* [Estratto del documento]:
È successo che un calciatore di Cearà ha denunciato pubblicamente che un suo compagno di squadra nero ha ricevuto insulti razzisti da un tifoso del Santos durante una giornata di campionato a fine ottobre.

La dirigenza del Santos ha reagito nella seguente maniera. Innanzitutto ha avviato una martellante campagna via social. Il Brasile è un Paese incredibilmente più connesso di qualsiasi Paese europeo e i messaggi via social hanno un grande impatto: un quarto della popolazione si informa solo via social network (dettaglio fondamentale per capire l’efficacia delle fake news su cui si è costruita parte della campagna elettorale dell’attuale presidente Jair Bolsonaro che nei pregiudizi razzisti sguazza). I social sono da giorni tempestati di messaggi, con il logo della squadra, con questo contenuto: «Se sei razzista, non tifare Santos». Oppure: «Se sei intollerante, xenofobo o razzista, non venire allo stadio, non usare prodotti con il nostro marchio. Meglio: smetti di tifare Santos. Tu non meriti questa squadra e non sei benvenuto nella nostra casa». E ancora: «I nostri spalti sono uno spazio per quasi tutti: abbiamo santistas di ogni etnia, età, origine, abitanti di ogni parte del Brasile, persone di ogni genere, di differenti posizioni politiche, scelte, gusti e credo religiosi. Soltanto per i razzisti lo spazio non c’è».

* [Compito assegnato 1]:
Trascrivi il brano sul Santos e il razzismo da "È successo che" a "a fine ottobre.".
* [Compito assegnato 2]:
Rispondi a queste domande sul brano sul Santos e il razzismo:
(a) Di quale squadra era tifoso chi ha rivolto gli insulti razzisti?
(b) Quale quota della popolazione brasiliana si informa solo tramite i social network?
(c) Secondo l'ultimo messaggio citato, per chi non c'è spazio sugli spalti?
I dati riportati di seguito provengono da una fonte diversa.

* [Voci elencate in un dataset]:
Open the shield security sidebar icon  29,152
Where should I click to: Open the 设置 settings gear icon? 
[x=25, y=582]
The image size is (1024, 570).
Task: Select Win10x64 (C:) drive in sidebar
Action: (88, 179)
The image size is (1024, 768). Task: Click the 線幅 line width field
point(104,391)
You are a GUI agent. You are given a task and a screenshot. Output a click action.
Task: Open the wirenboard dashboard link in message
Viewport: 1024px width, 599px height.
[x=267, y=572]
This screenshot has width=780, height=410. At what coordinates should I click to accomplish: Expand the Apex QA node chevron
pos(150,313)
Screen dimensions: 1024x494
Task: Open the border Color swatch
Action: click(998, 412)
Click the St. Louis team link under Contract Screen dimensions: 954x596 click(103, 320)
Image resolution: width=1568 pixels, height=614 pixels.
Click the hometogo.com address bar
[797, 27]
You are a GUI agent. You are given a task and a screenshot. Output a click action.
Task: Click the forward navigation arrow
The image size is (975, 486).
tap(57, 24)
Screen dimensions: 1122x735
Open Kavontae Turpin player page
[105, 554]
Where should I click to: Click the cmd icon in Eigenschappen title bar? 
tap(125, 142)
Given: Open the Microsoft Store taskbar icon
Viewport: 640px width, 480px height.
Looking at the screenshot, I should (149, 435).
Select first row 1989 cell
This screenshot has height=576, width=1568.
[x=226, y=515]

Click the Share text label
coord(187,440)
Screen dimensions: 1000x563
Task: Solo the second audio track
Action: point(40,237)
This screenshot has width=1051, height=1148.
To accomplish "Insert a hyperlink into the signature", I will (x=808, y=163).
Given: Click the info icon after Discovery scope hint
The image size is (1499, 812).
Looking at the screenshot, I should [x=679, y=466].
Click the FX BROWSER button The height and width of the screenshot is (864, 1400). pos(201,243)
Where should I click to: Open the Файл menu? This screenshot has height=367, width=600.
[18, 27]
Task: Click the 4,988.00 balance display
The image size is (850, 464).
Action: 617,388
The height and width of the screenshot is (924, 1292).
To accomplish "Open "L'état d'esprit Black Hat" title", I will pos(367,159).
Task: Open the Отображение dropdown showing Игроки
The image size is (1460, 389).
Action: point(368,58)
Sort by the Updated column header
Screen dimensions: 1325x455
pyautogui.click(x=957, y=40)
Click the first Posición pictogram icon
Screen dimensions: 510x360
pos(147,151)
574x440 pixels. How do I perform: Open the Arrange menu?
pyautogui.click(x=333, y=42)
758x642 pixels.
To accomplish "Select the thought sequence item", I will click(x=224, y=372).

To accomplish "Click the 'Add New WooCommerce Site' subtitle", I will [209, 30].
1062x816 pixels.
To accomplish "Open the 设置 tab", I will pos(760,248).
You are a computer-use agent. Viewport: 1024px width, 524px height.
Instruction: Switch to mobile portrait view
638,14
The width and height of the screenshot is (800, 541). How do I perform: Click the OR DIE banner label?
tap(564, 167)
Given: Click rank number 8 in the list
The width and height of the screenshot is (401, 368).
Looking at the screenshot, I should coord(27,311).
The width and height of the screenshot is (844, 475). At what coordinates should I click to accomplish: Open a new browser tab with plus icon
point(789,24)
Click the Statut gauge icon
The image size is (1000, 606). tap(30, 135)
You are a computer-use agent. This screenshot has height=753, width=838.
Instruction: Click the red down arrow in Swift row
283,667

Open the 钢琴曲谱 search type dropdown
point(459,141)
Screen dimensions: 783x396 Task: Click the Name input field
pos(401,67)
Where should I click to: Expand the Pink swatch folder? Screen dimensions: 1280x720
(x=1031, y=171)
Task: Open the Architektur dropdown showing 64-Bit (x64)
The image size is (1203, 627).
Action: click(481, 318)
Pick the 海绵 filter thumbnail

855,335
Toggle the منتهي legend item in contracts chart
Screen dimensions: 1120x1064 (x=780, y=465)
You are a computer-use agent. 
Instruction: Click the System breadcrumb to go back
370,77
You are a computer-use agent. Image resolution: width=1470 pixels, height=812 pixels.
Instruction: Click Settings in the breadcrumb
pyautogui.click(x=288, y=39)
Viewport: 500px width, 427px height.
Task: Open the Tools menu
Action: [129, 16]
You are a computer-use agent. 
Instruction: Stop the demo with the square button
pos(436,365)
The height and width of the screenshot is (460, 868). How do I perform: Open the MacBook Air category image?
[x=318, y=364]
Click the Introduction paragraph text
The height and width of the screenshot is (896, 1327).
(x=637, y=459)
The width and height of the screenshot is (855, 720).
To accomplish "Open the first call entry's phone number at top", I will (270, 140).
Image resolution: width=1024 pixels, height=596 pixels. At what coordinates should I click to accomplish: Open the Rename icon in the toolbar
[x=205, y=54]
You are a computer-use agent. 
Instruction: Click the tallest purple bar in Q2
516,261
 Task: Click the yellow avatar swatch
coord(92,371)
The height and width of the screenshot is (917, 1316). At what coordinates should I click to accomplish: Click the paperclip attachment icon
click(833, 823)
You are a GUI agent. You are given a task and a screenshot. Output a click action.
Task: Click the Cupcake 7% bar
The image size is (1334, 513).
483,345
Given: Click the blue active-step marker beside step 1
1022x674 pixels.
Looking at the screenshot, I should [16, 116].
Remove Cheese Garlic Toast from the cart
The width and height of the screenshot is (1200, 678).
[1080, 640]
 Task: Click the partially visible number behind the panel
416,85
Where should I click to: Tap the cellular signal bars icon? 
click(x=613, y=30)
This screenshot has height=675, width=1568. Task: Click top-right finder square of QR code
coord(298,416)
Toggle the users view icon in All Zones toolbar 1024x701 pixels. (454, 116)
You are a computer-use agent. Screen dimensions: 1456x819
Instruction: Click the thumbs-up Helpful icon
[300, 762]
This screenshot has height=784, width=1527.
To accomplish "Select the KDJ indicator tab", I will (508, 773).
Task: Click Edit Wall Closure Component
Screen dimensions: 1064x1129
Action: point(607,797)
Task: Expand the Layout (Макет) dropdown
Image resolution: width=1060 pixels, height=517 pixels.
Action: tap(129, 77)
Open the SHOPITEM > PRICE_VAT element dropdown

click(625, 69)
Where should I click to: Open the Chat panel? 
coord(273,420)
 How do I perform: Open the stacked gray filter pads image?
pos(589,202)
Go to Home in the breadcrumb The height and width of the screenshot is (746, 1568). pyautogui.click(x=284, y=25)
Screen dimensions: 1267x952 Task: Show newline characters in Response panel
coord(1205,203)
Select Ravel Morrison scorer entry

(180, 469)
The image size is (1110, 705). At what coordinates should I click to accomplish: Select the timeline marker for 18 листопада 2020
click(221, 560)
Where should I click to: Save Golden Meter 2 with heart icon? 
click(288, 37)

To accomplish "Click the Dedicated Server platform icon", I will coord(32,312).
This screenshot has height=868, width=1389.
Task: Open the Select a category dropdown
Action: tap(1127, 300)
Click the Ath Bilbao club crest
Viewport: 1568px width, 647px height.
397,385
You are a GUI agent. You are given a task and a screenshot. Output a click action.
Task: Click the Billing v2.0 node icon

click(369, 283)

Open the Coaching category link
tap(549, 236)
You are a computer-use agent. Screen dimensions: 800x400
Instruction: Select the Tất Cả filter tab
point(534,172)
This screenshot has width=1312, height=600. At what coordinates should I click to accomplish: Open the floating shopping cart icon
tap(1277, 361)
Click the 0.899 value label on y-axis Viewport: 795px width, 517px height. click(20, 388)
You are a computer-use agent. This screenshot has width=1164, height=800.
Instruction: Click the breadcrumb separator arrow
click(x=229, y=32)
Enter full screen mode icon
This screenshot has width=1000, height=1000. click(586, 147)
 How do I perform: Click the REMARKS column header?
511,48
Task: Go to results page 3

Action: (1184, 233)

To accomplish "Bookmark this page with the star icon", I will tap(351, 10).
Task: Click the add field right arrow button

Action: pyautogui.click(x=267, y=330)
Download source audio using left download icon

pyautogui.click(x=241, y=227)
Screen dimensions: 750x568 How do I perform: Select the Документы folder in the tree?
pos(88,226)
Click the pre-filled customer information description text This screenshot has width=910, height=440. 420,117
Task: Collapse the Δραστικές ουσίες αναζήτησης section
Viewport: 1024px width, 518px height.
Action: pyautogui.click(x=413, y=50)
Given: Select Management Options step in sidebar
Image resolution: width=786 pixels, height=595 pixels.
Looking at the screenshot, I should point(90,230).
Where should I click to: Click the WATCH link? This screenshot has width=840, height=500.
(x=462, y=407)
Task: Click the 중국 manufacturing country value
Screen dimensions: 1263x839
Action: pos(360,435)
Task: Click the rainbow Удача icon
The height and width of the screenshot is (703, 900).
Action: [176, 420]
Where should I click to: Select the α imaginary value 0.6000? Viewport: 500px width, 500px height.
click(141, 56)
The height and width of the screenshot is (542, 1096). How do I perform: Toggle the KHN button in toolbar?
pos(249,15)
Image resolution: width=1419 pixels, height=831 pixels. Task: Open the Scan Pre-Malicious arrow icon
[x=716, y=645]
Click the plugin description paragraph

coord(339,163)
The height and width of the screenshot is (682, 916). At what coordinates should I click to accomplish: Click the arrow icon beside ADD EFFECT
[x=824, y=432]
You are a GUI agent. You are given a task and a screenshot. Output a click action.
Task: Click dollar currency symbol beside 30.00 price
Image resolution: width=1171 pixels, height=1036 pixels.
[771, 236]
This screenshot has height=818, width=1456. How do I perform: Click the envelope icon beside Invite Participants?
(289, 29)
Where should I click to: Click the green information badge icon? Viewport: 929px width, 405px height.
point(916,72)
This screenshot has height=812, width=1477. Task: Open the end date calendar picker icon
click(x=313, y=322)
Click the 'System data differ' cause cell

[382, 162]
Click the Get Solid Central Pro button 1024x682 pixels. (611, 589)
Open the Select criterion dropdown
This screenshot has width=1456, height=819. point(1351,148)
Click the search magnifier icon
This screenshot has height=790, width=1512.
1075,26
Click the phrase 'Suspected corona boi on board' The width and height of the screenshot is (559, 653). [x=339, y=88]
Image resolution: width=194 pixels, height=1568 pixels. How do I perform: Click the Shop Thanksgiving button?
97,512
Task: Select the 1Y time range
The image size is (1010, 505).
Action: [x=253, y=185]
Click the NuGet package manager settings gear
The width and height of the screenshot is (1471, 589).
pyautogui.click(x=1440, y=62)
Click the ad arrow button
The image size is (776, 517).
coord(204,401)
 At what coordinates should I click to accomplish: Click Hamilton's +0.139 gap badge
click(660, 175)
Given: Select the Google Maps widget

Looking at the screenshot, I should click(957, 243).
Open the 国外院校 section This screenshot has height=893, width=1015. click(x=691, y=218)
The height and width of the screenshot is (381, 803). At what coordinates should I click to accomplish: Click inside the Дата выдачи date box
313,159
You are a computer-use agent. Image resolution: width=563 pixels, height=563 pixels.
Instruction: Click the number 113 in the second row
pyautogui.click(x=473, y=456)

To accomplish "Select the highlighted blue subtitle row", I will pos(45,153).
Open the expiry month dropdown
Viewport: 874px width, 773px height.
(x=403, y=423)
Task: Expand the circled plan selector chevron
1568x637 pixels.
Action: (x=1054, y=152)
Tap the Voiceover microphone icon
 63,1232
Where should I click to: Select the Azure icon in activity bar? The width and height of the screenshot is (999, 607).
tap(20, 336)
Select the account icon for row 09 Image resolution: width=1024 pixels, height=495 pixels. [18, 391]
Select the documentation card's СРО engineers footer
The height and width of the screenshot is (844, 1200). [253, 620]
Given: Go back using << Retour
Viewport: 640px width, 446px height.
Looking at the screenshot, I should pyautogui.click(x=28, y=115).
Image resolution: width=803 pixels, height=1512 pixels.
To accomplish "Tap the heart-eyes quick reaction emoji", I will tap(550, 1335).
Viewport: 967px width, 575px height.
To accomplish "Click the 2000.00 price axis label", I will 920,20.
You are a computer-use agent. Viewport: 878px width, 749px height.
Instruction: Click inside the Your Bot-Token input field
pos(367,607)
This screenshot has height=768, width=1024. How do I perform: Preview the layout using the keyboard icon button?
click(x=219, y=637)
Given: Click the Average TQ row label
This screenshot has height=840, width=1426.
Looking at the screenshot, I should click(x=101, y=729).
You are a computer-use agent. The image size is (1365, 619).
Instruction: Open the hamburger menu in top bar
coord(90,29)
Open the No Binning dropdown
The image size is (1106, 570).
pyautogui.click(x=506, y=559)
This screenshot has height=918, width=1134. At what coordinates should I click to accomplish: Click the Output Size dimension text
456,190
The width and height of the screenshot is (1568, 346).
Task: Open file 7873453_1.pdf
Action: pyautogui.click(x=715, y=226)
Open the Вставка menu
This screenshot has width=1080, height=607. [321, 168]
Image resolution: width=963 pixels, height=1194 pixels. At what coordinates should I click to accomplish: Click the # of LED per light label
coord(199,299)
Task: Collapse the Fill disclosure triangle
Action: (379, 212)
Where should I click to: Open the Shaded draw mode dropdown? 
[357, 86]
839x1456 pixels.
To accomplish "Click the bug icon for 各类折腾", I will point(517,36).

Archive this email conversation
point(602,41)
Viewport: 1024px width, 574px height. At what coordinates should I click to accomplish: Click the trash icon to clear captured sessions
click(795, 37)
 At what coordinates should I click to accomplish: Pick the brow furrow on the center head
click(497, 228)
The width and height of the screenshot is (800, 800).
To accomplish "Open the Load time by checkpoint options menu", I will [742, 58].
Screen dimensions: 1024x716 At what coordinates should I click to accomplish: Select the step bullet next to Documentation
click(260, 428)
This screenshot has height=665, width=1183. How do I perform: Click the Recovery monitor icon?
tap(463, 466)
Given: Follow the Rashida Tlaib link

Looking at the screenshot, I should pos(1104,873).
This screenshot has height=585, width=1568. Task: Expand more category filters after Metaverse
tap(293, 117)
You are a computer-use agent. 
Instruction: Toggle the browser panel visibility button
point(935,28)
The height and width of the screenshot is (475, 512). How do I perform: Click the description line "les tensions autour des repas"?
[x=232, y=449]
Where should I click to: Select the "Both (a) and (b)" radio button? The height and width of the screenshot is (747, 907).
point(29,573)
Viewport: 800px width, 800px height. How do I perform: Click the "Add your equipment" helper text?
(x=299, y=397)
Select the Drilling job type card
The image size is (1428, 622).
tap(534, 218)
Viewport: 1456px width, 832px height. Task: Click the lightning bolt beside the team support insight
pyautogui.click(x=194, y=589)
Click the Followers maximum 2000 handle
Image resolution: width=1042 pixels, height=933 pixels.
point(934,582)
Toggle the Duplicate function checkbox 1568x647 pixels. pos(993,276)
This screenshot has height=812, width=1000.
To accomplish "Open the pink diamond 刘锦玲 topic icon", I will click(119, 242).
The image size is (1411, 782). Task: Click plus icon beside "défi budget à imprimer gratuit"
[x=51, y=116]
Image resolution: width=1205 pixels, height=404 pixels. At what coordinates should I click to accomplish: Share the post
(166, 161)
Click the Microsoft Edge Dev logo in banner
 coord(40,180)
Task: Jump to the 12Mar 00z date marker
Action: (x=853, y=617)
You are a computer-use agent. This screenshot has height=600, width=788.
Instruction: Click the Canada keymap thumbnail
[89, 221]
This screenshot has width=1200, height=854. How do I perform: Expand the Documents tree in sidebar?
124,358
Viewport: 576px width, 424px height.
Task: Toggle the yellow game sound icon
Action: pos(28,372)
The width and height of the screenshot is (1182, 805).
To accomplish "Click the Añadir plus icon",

* [Risultato atteso 1]:
È successo che un calciatore di Cearà ha denunciato pubblicamente che un suo compagno di squadra nero ha ricevuto insulti razzisti da un tifoso del Santos durante una giornata di campionato a fine ottobre.

* [Risultato atteso 2]:
(a) Del Santos.
(b) Un quarto.
(c) Per i razzisti.